Respondents to the study who were leaders were nearly eight times as likely as beginners to say that their ROI on observability tools far exceeded expectations. Approximately 90% of leaders said they were “completely confident” in their ability to meet availability and performance requirements for their applications and were four times as likely to have resolved instances of unplanned downtime or serious service issues in just minutes versus hours or days.
“Advanced observability leads to much more resilient kind of digital systems,” said Xanthos. Leaders in observability polled by the study reported excellent visibility into:
- Containers (71% of leaders versus 32% of beginners)
- Public cloud IaaS (71% versus 38%)
- Security posture (70% versus 37%)
- On-premise infrastructure (66% versus 34%)
- Applications at the code level (66% versus 31%)
Leaders experience 33% fewer outages per year than beginners, and 80% of organizations that are leaders in observability reported they could find and fix problems faster.
But most organizations haven’t reached leader status. The study said 74% of respondents were beginners.
Holistic approach key to resilience: The ability to see the forest and the trees
More organizations are moving to unified security monitoring and observability that provides better context around things that go bump in the night: interface issues, outages, problems, and bugs, the issues that caused them and how they impact both cloud and on-premise systems that touch them, according to Splunk, which reported that the ability to see not just the granular problem but larger context accelerates resolution.
Respondents to the survey said the reasons they chose to unify observability include:
- More granular and precise threat detection, with 59% of all respondents saying they uncovered security issues more effectively with intelligence and correlation capabilities.

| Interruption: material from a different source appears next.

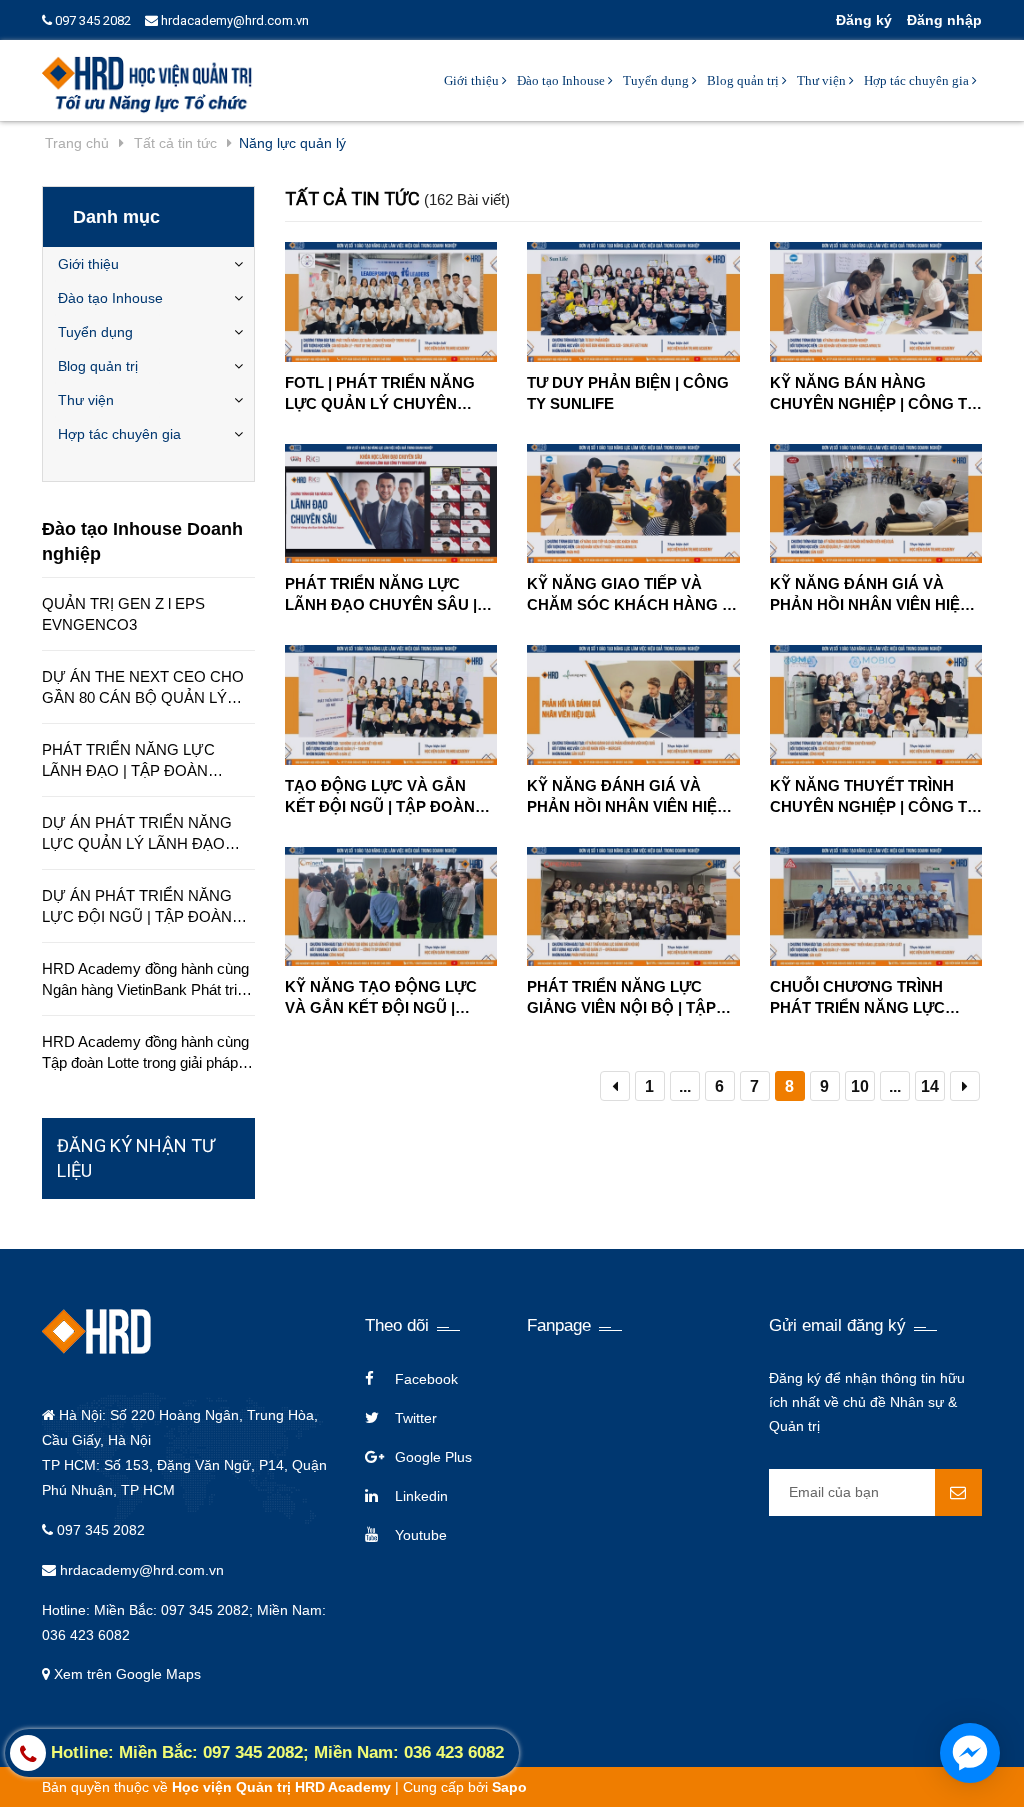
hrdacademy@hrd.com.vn (233, 20)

- Better ability to find security vulnerabilities, with 55% saying they uncovered and assessed more vulnerabilities.
- Speed, with 51% of respondents saying they took action on security issues faster, thanks to the remediation capabilities of observability solutions.
On average, respondents reported having 165 business applications, with about half in the public cloud and half on-premise, while 73% of respondents reported they’ve been using observability tools for over a year, with 14% having used them for more than three years. Forty percent of respondents said they have a formal approach to resilience instituted.

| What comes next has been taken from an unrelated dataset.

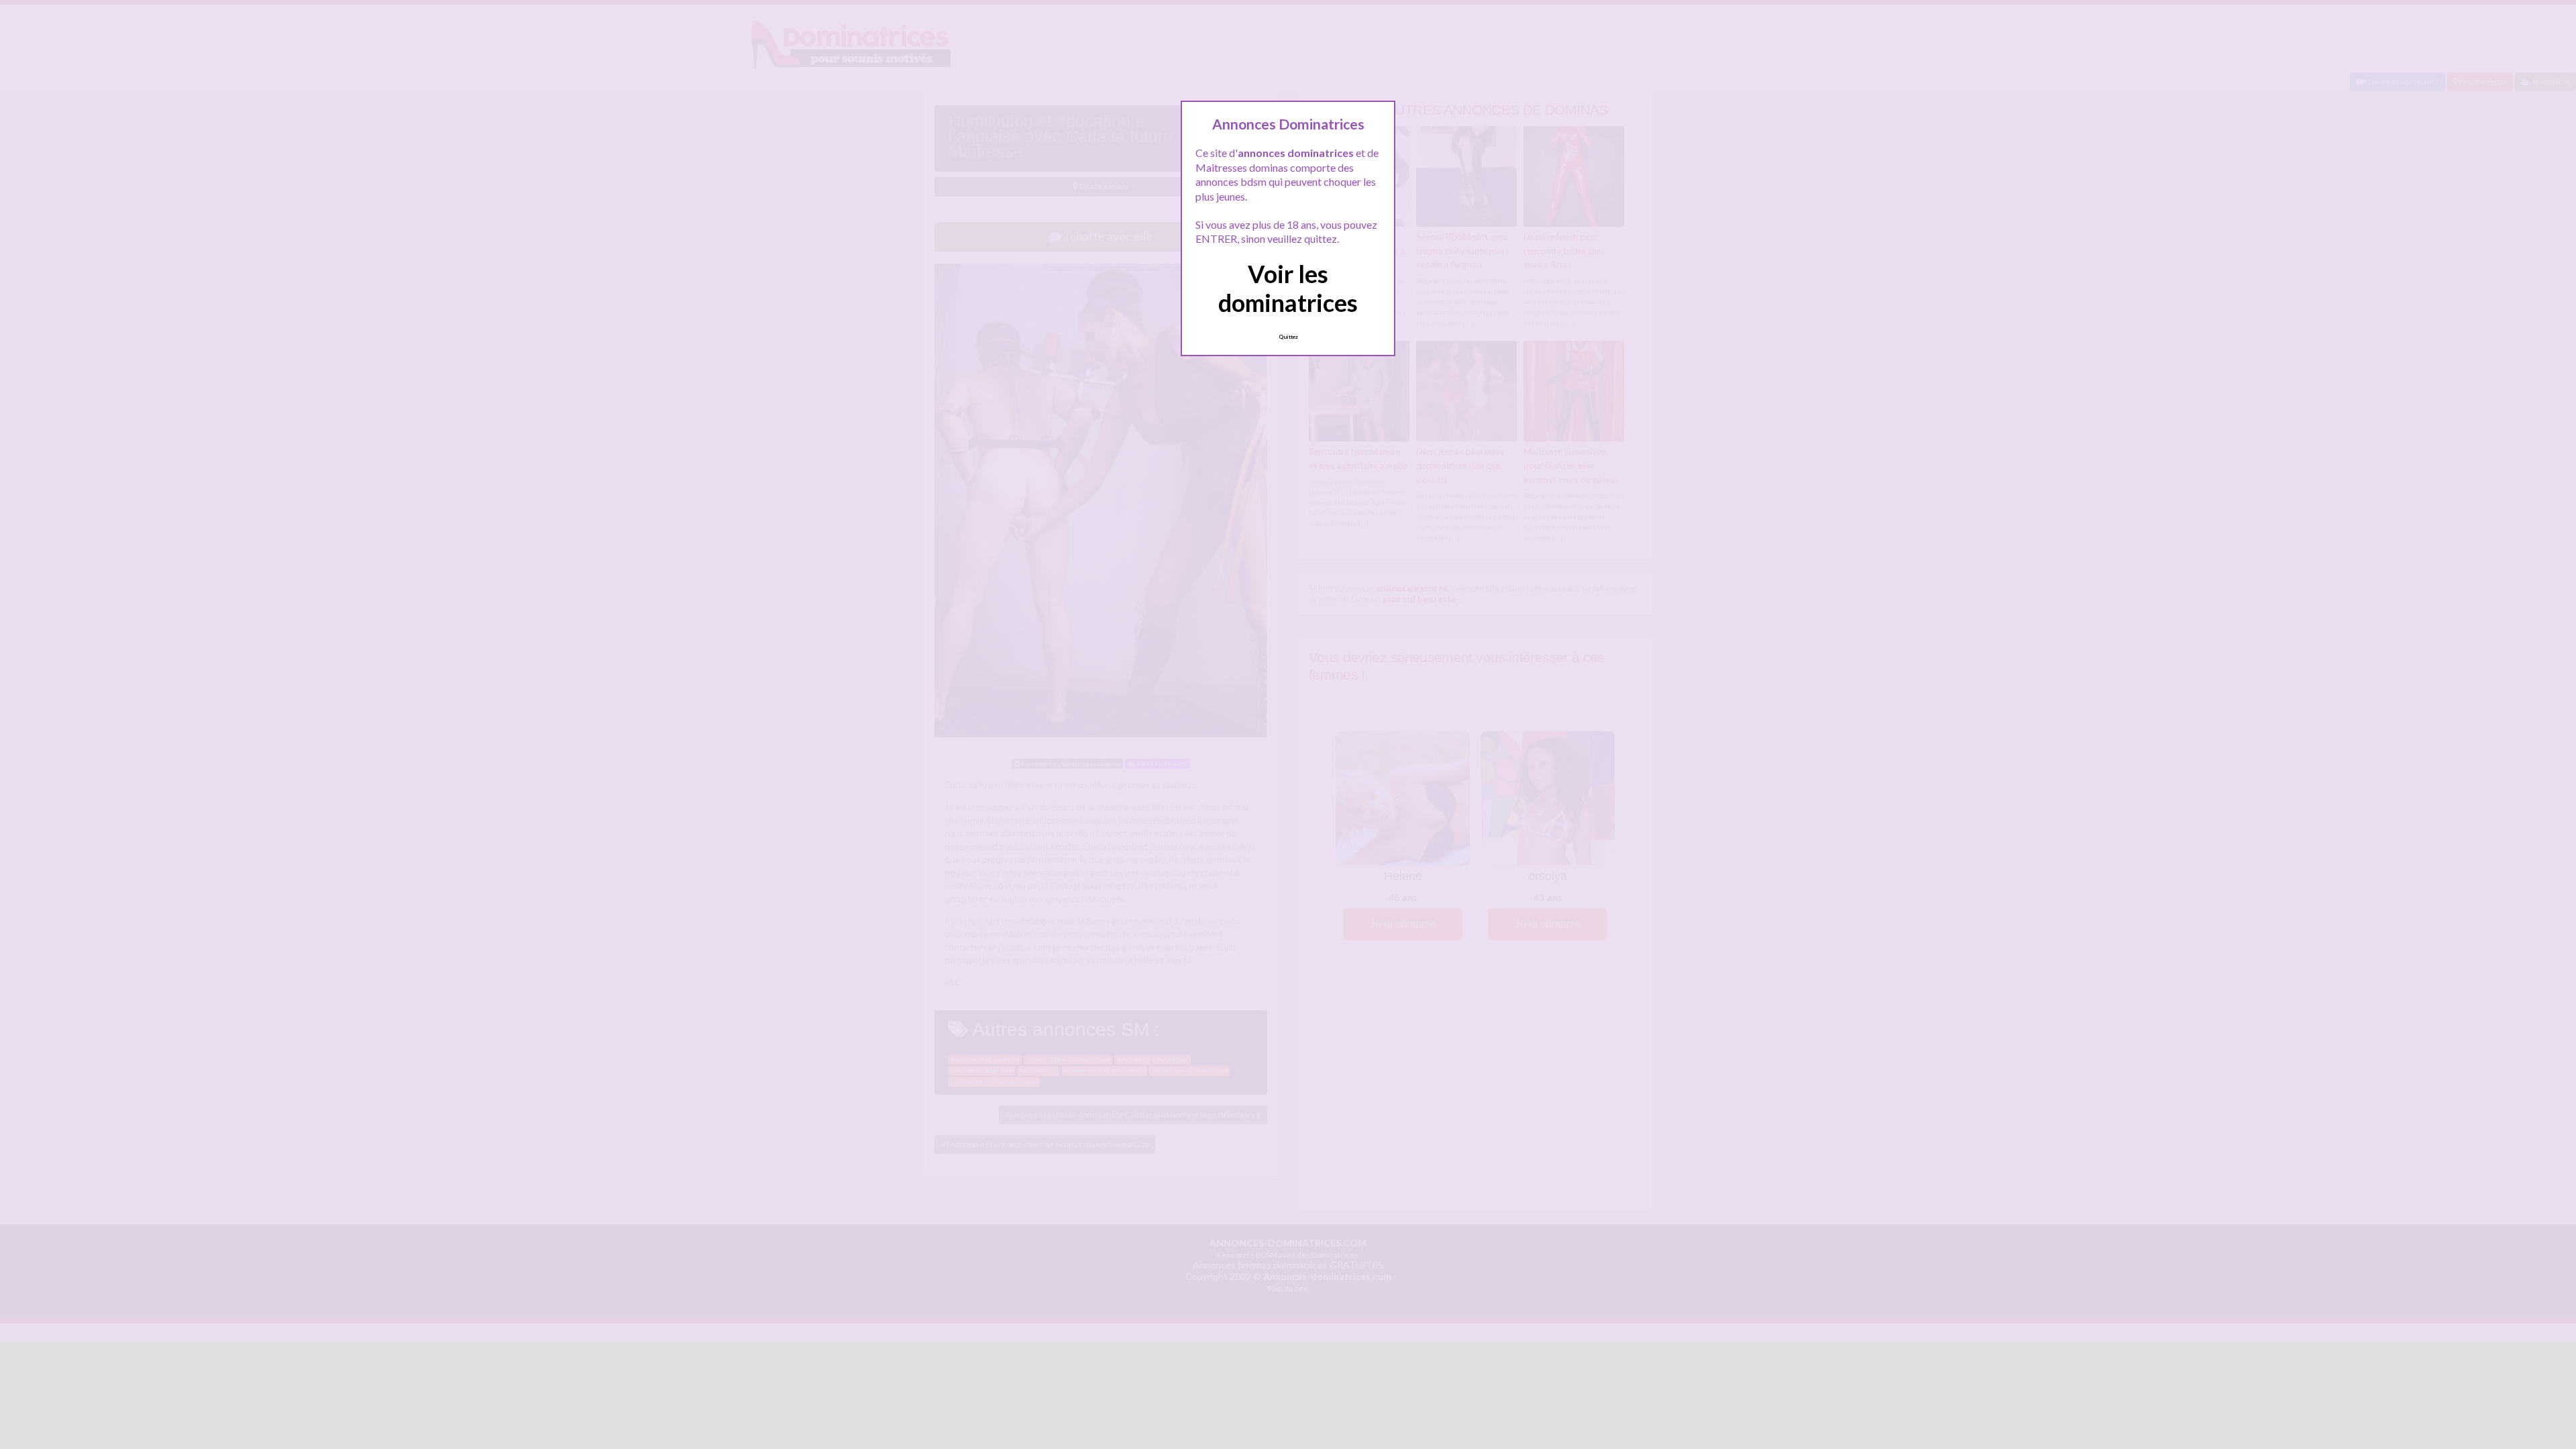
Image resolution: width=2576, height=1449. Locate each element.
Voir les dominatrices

The most cited observation tools included:
- Network performance monitoring (79%)
- Security monitoring (78%)
- Application performance monitoring (78%)

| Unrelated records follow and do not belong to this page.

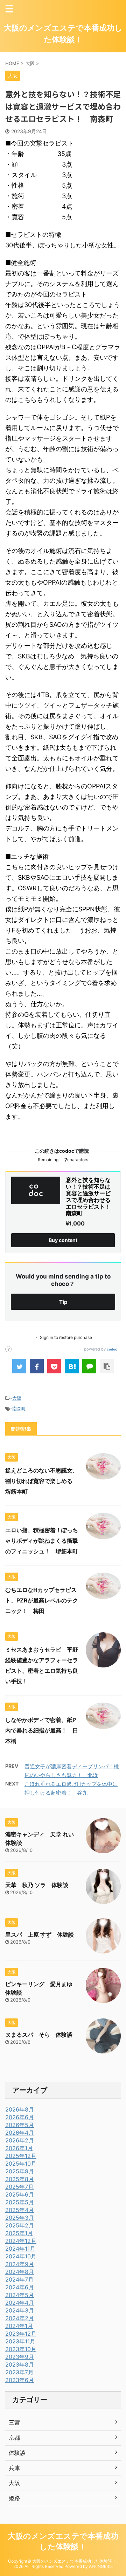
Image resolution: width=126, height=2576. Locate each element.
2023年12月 (20, 2333)
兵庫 (14, 2467)
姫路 (14, 2498)
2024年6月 (19, 2287)
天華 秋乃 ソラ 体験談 (36, 1884)
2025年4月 (19, 2209)
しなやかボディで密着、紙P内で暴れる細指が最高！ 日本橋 (41, 1730)
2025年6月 (19, 2194)
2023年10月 (20, 2349)
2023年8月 (19, 2364)
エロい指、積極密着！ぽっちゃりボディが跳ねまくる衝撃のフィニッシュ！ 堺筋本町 (41, 1541)
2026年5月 (19, 2124)
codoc (112, 1349)
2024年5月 (19, 2294)
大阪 (16, 1398)
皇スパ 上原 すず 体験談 (39, 1934)
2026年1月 (19, 2148)
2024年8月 (19, 2271)
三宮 (14, 2422)
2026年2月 (19, 2140)
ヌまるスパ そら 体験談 (38, 2034)
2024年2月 (19, 2318)
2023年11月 (20, 2341)
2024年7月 (19, 2279)
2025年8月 (19, 2179)
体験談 (17, 2452)
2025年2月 (19, 2225)
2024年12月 (20, 2240)
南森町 (19, 1408)
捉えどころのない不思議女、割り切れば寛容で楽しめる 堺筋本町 (41, 1481)
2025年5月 (19, 2202)
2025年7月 (19, 2186)
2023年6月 (19, 2379)
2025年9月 (19, 2171)
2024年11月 (20, 2248)
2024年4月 (19, 2302)
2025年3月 (19, 2217)
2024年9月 (19, 2264)
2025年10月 (20, 2163)
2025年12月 (20, 2155)
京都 (14, 2437)
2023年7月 (19, 2372)
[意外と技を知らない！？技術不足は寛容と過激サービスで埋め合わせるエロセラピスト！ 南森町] (72, 1366)
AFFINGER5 (100, 2566)
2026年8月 (19, 2109)
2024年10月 (20, 2256)
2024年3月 (19, 2310)
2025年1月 (19, 2233)
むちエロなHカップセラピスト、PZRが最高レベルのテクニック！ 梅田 (41, 1600)
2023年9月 (19, 2356)
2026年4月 (19, 2132)
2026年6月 (19, 2117)
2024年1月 (19, 2325)
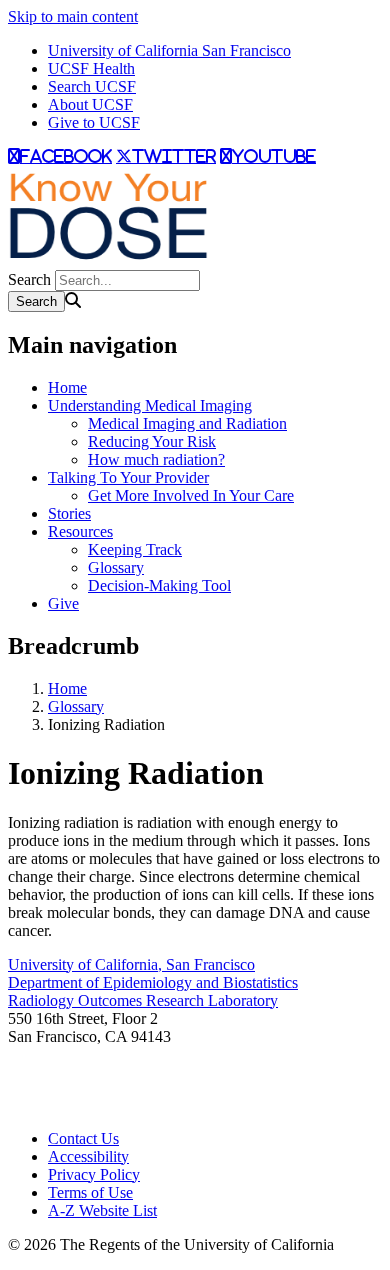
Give (63, 603)
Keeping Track (135, 549)
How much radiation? (156, 459)
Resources (80, 531)
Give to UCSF (94, 122)
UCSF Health (91, 68)
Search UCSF (92, 86)
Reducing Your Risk (152, 441)
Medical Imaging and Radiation (187, 423)
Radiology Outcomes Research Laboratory (143, 1000)
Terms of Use (90, 1192)
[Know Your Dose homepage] (108, 260)
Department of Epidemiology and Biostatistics (153, 982)
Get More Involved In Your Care (191, 495)
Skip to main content (73, 16)
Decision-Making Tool (159, 585)
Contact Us (83, 1138)
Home (67, 387)
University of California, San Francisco (131, 964)
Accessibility (88, 1156)
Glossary (116, 567)
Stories (69, 513)
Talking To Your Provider (128, 477)
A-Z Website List (102, 1210)
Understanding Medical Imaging (150, 405)
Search (29, 279)
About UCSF (90, 104)
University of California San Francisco (169, 50)
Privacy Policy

- Digital experience monitoring (72%)
- Infrastructure monitoring (70%)
Eighty-one percent of respondents said the number of observability tools and capabilities they use has been increasing recently, with 32% saying the increase is significant.
Xanthos said there are diminishing returns around observability when it comes to the proliferation of tools.
“Observability began with issues around different tools, for things like monitoring infrastructure, networks, applications and tools for doing things like log analysis,” Xanthos said. “The problem with that is that modern systems tend to be obviously very interconnected, so something like a failure in infrastructure can connect to an application problem or a customer experience issue. So observability involves the idea of fully connected tools.
“So, that’s kind of the starting point. In scenarios where customers are using different tools that are not connected humans have to be able to jump between these tools and troubleshoot, which is much less effective.”
Many are hedging moves to cloud-native
Based on the study’s results, many organizations are taking a hybrid approach to cloud-native: keeping applications on monoliths while also keeping the flow of cloud-native apps moving.
- Fifty-eight percent of respondents said cloud-native apps will be a bigger proportion of their internally developed apps a year from now, versus 67% last year.
- Forty percent said they will balance cloud-native with on-premise apps.
- Only 2% said they will reduce their cloud-native footprint.